LISTED ENTRIES.
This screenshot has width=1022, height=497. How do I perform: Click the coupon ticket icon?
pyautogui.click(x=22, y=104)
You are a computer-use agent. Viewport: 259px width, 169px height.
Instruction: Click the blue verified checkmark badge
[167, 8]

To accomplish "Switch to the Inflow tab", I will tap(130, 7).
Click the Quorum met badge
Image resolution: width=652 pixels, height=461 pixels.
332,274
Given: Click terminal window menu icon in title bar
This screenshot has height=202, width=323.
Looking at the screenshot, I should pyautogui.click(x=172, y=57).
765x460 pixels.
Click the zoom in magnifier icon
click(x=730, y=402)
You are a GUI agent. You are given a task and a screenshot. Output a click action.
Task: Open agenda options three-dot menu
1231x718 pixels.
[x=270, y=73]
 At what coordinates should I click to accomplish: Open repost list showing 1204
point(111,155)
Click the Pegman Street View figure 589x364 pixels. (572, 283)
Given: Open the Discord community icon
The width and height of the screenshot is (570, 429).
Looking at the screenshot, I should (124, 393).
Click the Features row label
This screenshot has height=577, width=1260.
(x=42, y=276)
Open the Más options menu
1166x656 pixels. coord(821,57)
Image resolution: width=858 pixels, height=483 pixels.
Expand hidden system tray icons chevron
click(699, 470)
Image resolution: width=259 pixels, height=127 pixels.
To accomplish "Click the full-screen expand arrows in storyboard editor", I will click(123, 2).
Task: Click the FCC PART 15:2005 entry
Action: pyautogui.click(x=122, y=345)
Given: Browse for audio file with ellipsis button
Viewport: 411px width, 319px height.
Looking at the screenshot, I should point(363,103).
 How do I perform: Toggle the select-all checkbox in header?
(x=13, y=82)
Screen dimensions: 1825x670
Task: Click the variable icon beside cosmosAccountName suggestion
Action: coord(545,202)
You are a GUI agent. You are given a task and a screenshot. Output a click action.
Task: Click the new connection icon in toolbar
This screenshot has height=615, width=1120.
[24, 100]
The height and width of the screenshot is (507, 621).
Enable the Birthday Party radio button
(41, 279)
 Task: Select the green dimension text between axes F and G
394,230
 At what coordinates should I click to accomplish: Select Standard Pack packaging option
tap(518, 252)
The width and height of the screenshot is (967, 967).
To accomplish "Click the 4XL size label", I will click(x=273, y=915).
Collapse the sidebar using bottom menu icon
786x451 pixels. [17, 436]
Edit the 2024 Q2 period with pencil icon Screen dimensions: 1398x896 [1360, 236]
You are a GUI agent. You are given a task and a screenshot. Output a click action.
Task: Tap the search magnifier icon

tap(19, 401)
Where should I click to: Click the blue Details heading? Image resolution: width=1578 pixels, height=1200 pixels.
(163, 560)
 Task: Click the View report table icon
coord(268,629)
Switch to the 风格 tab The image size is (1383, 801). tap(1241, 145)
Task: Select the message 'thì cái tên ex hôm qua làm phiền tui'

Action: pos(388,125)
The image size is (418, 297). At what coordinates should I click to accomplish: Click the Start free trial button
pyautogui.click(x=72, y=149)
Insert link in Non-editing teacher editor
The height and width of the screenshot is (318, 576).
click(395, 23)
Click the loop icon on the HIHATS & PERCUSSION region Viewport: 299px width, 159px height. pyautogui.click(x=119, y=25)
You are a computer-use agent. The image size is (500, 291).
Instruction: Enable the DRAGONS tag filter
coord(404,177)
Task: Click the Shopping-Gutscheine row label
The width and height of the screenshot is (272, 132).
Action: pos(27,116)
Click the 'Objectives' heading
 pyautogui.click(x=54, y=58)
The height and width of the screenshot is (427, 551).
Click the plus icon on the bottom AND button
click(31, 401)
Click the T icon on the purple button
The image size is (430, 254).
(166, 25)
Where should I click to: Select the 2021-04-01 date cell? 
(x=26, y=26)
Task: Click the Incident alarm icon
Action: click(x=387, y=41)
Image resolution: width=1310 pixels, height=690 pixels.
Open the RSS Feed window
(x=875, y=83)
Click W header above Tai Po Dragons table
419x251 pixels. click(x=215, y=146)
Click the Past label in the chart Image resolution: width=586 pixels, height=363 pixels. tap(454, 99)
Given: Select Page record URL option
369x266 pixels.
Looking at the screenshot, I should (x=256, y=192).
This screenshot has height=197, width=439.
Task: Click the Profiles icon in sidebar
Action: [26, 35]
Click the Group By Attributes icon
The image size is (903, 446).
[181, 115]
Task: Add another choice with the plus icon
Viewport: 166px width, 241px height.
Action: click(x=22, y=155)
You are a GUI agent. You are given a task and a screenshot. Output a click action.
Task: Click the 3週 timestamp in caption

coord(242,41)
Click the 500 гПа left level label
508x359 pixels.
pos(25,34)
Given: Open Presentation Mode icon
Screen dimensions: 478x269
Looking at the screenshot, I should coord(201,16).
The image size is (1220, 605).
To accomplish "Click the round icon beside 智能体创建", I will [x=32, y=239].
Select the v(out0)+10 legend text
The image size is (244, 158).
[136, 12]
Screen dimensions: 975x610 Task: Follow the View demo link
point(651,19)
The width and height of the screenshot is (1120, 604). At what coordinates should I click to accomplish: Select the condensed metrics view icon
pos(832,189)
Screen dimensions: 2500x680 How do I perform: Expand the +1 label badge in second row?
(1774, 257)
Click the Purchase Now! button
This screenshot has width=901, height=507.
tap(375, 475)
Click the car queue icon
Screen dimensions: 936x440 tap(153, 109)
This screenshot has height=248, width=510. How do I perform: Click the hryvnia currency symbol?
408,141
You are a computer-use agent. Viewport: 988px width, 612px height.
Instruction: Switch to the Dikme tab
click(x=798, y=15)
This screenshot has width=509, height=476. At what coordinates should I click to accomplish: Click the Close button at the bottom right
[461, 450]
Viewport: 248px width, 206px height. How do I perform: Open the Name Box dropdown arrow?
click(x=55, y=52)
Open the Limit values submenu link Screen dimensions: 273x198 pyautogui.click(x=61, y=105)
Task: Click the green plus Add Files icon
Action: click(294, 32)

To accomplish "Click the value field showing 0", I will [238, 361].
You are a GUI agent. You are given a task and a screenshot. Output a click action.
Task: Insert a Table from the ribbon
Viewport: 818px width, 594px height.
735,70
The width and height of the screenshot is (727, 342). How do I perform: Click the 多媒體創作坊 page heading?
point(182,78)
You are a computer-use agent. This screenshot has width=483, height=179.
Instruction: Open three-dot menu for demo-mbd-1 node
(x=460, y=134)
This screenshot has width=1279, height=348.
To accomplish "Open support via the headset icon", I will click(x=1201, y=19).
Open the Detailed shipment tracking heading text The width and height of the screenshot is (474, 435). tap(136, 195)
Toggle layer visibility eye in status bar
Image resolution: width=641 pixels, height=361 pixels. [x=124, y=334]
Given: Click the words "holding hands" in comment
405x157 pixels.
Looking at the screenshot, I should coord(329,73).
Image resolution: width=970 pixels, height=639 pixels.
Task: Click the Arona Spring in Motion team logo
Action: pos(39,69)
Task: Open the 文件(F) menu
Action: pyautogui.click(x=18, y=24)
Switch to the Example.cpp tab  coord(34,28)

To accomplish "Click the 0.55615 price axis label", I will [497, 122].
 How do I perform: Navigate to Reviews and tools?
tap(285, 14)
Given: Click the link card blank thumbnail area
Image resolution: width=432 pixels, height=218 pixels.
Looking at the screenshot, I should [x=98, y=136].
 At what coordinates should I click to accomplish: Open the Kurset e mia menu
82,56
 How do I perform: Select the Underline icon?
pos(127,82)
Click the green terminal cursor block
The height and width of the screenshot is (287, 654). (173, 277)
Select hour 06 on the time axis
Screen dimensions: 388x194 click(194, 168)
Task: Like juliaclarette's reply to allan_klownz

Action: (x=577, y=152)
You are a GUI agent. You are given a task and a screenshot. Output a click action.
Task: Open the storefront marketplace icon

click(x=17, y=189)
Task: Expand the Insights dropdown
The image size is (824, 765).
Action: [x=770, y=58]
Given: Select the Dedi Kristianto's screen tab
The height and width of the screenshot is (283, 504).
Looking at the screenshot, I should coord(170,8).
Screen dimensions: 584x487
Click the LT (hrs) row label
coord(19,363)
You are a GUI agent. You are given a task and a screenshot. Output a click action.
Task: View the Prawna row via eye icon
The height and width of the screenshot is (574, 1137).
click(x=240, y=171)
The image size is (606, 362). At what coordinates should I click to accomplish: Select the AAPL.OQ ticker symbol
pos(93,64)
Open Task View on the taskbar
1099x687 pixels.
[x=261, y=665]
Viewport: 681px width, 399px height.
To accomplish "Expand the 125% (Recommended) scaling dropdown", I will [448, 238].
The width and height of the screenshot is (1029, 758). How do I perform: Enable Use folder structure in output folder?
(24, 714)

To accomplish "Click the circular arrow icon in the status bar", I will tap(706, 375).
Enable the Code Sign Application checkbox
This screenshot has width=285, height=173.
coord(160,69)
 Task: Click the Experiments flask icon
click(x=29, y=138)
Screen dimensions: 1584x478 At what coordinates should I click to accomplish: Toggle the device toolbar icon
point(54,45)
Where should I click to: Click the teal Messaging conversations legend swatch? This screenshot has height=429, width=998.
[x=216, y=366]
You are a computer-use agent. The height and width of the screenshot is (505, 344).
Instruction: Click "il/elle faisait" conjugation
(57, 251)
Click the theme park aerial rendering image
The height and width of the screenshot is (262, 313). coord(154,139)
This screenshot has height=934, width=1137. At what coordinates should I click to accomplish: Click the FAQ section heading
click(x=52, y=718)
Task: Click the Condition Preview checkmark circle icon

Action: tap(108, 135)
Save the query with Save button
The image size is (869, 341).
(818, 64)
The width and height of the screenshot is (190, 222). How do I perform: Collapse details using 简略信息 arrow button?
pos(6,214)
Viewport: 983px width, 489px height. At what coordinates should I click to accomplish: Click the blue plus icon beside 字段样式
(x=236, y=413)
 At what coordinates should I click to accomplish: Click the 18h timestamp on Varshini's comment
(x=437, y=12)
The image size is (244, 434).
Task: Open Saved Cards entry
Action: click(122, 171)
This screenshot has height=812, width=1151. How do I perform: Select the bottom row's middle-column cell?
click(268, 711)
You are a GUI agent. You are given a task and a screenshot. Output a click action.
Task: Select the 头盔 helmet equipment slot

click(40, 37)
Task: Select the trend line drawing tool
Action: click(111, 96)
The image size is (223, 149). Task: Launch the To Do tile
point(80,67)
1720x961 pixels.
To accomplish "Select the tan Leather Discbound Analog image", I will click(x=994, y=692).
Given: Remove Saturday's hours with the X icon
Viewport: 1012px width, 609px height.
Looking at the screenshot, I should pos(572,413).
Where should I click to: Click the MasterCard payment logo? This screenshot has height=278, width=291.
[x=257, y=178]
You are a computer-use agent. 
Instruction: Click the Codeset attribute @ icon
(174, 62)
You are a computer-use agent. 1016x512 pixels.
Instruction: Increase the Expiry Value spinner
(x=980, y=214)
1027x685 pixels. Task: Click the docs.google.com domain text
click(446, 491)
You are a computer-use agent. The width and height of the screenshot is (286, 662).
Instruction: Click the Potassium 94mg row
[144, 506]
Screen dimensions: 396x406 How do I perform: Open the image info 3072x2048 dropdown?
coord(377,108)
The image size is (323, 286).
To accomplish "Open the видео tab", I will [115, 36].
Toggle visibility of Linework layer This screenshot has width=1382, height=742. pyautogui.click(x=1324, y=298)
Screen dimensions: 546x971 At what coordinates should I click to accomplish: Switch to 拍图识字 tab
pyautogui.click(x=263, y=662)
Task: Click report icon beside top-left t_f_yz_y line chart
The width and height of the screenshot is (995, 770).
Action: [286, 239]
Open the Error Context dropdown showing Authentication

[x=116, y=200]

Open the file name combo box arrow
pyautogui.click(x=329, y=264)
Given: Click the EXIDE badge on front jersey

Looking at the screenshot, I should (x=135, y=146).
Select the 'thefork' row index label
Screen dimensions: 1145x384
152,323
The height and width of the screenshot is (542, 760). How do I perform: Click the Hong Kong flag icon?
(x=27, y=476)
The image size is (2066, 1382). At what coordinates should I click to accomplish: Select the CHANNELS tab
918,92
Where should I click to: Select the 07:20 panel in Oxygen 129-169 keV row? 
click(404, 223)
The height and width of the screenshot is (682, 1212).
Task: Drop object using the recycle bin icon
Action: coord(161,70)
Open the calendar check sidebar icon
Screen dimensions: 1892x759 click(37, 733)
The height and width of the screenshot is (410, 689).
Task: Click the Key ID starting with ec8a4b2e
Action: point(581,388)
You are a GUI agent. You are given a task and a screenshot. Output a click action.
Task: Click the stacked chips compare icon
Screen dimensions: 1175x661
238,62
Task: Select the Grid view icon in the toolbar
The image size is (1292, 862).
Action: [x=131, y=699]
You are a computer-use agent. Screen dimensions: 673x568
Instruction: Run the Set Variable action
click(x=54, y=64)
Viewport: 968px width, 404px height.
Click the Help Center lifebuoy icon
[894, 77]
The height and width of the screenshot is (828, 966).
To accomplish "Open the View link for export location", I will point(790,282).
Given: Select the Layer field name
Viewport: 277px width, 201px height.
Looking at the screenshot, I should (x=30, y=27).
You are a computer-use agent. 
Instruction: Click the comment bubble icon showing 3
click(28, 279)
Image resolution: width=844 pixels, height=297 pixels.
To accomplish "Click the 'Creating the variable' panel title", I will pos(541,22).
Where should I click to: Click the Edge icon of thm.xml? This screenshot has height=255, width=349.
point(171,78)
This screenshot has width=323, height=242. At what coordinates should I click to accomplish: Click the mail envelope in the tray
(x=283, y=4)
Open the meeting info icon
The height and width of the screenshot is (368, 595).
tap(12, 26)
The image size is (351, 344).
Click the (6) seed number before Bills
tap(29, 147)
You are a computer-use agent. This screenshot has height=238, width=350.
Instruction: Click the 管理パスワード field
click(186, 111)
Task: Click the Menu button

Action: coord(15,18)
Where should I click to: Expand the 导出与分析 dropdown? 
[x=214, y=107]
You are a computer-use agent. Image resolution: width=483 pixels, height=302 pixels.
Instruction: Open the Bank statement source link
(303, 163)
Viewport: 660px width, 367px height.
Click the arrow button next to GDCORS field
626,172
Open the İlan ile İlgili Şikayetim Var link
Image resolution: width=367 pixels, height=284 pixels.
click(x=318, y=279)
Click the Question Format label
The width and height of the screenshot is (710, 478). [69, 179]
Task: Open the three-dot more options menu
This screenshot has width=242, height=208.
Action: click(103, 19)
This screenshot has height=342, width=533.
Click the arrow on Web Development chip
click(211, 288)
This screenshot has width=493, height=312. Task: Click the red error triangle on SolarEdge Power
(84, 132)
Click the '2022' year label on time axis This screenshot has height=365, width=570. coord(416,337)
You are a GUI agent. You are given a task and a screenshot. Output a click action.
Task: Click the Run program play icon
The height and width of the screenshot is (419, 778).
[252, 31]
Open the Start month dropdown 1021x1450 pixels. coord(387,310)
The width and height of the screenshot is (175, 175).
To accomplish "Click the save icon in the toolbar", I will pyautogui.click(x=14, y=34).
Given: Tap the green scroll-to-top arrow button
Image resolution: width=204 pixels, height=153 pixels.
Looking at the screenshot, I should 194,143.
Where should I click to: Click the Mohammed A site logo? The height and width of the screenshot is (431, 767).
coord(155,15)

TASK INSTRUCTIONS.
Working from the data above, extract solely the lines from the one containing "Where should I click to: Select the 2021-04-01" through the one containing "The image size is (1220, 605).", exactly as they appear, both included.

RESPONSE TO THE TASK.
Where should I click to: Select the 2021-04-01 date cell? 
(x=26, y=26)
Task: Click the Incident alarm icon
Action: click(x=387, y=41)
Image resolution: width=1310 pixels, height=690 pixels.
Open the RSS Feed window
(x=875, y=83)
Click W header above Tai Po Dragons table
419x251 pixels. click(x=215, y=146)
Click the Past label in the chart Image resolution: width=586 pixels, height=363 pixels. tap(454, 99)
Given: Select Page record URL option
369x266 pixels.
Looking at the screenshot, I should (x=256, y=192).
This screenshot has height=197, width=439.
Task: Click the Profiles icon in sidebar
Action: [26, 35]
Click the Group By Attributes icon
The image size is (903, 446).
[181, 115]
Task: Add another choice with the plus icon
Viewport: 166px width, 241px height.
Action: click(x=22, y=155)
You are a GUI agent. You are given a task and a screenshot. Output a click action.
Task: Click the 3週 timestamp in caption

coord(242,41)
Click the 500 гПа left level label
508x359 pixels.
pos(25,34)
Given: Open Presentation Mode icon
Screen dimensions: 478x269
Looking at the screenshot, I should coord(201,16).
The image size is (1220, 605).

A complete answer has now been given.